> [WRITTEN INSTRUCTION]:
Gather every line in the material that contains the word "header", and copy each of those lines in full.

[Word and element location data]
-=-=-
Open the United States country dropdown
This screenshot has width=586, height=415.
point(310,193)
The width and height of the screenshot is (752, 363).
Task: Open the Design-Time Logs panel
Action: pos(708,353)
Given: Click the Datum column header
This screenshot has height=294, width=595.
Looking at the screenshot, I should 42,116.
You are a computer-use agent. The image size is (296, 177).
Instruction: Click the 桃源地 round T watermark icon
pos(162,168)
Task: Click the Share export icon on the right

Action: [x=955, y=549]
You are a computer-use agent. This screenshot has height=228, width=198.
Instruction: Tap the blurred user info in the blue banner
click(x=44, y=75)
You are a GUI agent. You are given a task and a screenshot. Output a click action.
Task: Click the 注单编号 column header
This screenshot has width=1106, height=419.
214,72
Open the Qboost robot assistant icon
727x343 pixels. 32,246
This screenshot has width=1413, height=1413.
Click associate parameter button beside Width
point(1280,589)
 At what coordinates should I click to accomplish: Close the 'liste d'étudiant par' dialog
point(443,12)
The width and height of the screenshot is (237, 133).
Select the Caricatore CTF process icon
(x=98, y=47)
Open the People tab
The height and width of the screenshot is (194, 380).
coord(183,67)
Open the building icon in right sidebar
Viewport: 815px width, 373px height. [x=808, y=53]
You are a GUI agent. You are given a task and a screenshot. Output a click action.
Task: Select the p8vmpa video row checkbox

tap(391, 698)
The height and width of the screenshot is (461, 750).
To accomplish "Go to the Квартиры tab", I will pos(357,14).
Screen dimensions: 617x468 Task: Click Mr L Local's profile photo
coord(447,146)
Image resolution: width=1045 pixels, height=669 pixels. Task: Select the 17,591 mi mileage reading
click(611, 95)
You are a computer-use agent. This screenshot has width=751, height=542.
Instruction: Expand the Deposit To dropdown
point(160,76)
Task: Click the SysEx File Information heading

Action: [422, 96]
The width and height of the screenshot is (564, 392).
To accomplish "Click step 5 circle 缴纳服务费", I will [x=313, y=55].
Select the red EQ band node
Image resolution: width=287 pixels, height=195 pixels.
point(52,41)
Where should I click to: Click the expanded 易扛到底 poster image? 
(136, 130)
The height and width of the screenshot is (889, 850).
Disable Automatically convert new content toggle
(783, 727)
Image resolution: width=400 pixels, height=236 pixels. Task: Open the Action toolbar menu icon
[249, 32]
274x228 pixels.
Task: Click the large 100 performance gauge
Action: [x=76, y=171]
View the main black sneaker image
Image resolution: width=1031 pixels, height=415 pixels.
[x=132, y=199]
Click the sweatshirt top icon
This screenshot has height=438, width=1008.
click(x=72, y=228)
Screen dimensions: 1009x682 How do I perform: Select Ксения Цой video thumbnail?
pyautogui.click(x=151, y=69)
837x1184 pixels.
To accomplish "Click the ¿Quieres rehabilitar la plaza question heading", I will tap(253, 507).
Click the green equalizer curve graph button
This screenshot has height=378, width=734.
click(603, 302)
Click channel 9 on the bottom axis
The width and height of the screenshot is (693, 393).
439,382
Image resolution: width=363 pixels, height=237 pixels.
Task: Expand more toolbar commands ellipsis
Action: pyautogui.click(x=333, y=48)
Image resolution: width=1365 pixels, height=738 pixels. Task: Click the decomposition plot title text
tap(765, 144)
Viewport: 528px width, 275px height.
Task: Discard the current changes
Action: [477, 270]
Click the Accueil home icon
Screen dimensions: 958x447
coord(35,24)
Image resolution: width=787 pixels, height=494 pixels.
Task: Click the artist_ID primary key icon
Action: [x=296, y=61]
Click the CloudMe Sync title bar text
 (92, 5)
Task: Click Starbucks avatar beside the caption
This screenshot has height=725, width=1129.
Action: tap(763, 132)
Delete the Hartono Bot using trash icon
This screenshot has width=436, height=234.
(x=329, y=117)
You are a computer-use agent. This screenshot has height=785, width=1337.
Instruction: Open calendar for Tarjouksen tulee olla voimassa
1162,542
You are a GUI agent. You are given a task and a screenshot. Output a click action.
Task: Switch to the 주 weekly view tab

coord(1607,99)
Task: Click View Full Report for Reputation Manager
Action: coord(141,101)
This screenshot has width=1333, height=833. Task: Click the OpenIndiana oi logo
-=-=-
> [ANSWER TO THIS TASK]:
Given: Click the Datum column header
Task: Click the 注单编号 column header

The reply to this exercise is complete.